How do different models of ownership over natural resources affect poverty levels and social conflicts in Latin America? Who stand to gain and who stand to lose from nationalizing natural resources? And what do “natural resources” really mean for different groups in society?

CMI is kicking off a new project that aims in short to study the human face of energy politics in Latin America. To mark this we are organizing a round table aimed at discussing and answering the question: Is Energy Nationalism a Problem in Latin America?

Energy resources assume a major role in political processes in Latin America, and have been widely recognized as the root causes of many of the historic and current political and civil confrontations in the region- stretching from the Chaco War, to border skirmishes between Peru and Ecuador and the deaths at Bagua, Peru last year. Whereas energy security has long been a matter of national concern and military action, over the last ten years, Latin America has seen a new wave of energy nationalism sweep throughout the region in reaction to neoliberalism’s perceived sale of resource sovereignty and failures to stimulate economic growth. In the process public funds have been reclaimed, new energy alliances defined and a new period of competition for regional hegemony amongst Latin American State started. This is perhaps best exemplified by the controversy over bio-fuels/green technologies versus the hydrocarbon economy that places a grouping of countries led by Brazil and Mexico in tension with countries supportive of the ALBA agreement.

- - -

(Tasks for this exercise):
- A) Answer these questions from the passage on energy nationalism in Latin America, one per line:
(i) What question will the round table discuss?
(ii) Which war is the first conflict listed among the region's confrontations?
(iii) Which two countries lead the grouping that is in tension with supporters of the ALBA agreement?
- B) Extend the passage on energy nationalism in Latin America by writing the paragraph that comes after its final sentence.
Nothing in the item coordinate data is needed to answer these.

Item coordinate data

- - -

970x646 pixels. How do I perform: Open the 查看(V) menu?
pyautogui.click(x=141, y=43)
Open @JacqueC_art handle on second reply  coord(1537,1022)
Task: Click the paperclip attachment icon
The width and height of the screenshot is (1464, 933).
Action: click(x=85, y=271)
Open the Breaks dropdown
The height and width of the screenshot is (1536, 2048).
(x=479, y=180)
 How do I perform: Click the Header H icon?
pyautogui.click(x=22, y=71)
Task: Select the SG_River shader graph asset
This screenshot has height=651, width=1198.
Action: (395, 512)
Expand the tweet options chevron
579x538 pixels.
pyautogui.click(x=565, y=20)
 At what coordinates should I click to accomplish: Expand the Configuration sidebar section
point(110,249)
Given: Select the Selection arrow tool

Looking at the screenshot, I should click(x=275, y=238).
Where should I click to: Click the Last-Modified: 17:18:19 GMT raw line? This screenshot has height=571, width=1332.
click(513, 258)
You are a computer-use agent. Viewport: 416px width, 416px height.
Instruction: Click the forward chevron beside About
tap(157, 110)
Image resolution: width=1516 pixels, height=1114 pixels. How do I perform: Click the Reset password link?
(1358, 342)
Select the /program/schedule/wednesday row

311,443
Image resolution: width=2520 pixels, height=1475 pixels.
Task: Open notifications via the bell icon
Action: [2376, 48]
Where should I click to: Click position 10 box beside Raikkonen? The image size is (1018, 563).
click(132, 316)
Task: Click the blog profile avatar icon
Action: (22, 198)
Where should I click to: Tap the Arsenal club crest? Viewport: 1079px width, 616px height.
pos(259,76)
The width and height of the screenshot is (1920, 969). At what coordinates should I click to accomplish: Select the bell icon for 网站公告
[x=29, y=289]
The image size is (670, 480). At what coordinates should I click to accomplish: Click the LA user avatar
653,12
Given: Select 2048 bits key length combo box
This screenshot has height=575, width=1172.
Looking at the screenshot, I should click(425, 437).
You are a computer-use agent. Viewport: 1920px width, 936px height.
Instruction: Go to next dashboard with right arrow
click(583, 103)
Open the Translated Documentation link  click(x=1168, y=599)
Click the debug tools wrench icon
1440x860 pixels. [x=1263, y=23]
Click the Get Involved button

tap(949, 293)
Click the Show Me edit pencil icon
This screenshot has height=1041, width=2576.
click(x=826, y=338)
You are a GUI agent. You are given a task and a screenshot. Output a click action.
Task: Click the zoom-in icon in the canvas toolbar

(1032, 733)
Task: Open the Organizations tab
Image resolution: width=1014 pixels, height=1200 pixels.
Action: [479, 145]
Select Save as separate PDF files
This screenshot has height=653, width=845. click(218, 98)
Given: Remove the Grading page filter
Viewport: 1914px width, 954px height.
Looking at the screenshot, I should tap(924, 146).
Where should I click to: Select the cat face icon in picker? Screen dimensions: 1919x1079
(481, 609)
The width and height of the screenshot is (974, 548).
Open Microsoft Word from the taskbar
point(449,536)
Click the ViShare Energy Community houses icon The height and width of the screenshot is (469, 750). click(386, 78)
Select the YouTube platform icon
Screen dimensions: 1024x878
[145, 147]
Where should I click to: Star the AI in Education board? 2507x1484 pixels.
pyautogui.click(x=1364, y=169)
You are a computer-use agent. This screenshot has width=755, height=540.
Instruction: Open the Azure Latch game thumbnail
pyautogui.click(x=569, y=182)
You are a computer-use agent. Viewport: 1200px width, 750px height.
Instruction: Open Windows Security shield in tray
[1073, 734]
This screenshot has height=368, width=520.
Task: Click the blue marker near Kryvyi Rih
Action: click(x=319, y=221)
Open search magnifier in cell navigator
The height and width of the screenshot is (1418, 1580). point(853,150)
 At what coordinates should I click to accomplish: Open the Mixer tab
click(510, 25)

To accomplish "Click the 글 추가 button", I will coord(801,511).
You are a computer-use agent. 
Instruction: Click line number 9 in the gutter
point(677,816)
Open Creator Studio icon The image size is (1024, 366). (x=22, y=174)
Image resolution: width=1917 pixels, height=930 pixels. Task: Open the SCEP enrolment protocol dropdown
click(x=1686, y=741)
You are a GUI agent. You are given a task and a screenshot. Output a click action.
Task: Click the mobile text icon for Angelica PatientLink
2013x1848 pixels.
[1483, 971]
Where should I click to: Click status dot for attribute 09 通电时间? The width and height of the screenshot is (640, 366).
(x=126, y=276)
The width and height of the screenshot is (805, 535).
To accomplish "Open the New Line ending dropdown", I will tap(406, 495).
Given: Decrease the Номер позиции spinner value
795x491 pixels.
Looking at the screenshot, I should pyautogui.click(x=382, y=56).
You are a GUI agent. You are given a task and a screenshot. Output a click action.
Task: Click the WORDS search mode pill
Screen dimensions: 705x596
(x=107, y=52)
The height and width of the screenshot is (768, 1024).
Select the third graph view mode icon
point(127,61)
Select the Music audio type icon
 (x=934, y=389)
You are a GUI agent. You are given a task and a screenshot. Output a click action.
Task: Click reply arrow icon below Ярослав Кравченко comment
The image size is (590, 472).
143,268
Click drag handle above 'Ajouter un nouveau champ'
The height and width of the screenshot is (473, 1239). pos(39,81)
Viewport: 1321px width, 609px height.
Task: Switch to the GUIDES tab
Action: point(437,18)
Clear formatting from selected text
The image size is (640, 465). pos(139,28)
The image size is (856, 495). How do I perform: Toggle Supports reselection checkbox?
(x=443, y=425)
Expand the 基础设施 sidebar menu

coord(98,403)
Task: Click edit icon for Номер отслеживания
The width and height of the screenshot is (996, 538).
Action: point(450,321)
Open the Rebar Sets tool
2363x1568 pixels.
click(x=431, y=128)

- - -

(Answers):
- A)
(i) Is Energy Nationalism a Problem in Latin America?
(ii) The Chaco War
(iii) Brazil and Mexico

- B)
In this panel we aim to untangle these positions and question the political and economic reasoning and value of energy nationalism in the region. We furthermore aim to discuss the internal workings of energy nationalism by demonstrating its linkages to ideas of modernization and tension with a much wider array of popular sovereignties and resource claims. These claims include campaigns over the distribution of benefits from oil and gas extraction and the role of the state in adequately representing the collective interest of national populations including the specific rights of indigenous peoples and workers. Indeed, communities, social movements, the private sector, governments and international organizations can all be seen to be wielding highly contrasting assumptions about the significance of natural resources and the terms used to manage them as sources of energy. Foundational issues of popular national sovereignty expressed by these groups furthermore overlap with global environmental concerns about energy production. It is this complex picture in its holistic entirety we see as forming the basis of a political anthropology of energy in Latin America, and the nuanced study of which we hope can generate better understanding and opportunities for peaceful resolution and sustainable development. It is also this complex map of energy nationalism we aim to further contemplate, and on which we invite open discussion in the course of this public round table.  The round table will include a series of short presentations and comments from invited project members guided by a chair, followed by an open session of questions from the wider audience.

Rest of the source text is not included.